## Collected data
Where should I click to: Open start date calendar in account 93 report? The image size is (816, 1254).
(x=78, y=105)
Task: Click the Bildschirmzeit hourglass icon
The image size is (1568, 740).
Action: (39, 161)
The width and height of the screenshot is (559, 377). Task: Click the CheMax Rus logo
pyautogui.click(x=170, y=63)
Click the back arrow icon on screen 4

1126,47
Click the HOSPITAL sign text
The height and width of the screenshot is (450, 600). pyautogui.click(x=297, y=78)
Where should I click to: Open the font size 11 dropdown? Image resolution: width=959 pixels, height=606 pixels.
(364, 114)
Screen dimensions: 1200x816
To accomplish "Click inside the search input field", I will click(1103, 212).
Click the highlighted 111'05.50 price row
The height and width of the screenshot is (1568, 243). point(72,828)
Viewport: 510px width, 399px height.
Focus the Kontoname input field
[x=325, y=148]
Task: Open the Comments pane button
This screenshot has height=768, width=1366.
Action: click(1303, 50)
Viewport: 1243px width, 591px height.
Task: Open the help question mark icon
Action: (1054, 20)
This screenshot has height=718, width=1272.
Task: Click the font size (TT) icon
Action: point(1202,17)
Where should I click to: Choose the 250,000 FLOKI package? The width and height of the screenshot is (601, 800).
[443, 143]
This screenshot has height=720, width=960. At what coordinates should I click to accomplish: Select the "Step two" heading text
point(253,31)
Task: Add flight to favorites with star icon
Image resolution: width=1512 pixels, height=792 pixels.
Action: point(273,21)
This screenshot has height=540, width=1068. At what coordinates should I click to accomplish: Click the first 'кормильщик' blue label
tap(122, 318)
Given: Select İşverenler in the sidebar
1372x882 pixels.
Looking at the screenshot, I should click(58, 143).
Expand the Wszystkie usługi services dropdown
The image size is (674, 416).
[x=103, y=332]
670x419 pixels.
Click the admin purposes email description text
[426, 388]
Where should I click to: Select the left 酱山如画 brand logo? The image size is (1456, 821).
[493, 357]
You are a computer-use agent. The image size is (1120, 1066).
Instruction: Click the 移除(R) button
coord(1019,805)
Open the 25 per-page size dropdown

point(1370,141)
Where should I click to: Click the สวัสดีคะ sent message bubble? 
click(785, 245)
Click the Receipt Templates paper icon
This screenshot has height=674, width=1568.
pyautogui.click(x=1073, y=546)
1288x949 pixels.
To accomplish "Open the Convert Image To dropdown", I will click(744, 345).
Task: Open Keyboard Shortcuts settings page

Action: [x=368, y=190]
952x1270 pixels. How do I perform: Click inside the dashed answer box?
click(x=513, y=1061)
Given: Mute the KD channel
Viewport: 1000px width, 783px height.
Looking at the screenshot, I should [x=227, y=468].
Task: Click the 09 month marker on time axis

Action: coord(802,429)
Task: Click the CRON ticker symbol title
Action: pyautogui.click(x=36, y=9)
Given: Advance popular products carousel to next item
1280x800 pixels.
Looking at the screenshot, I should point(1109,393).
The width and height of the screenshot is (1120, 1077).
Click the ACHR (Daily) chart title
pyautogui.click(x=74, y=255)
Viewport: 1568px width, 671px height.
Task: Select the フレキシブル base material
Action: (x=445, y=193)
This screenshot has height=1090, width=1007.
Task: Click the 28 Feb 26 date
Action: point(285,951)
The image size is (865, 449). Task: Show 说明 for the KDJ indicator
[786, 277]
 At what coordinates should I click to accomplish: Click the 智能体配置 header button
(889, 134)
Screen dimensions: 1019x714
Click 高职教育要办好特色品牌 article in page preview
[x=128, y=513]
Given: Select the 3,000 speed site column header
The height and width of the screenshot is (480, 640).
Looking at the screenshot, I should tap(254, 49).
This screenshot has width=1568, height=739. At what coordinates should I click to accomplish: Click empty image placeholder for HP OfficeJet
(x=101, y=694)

## Your instructions
Wherever a line in the entries above holds "Given", copy that line.

## Result
Given: Select İşverenler in the sidebar
Given: Mute the KD channel
Given: Advance popular products carousel to next item
Given: Select the 3,000 speed site column header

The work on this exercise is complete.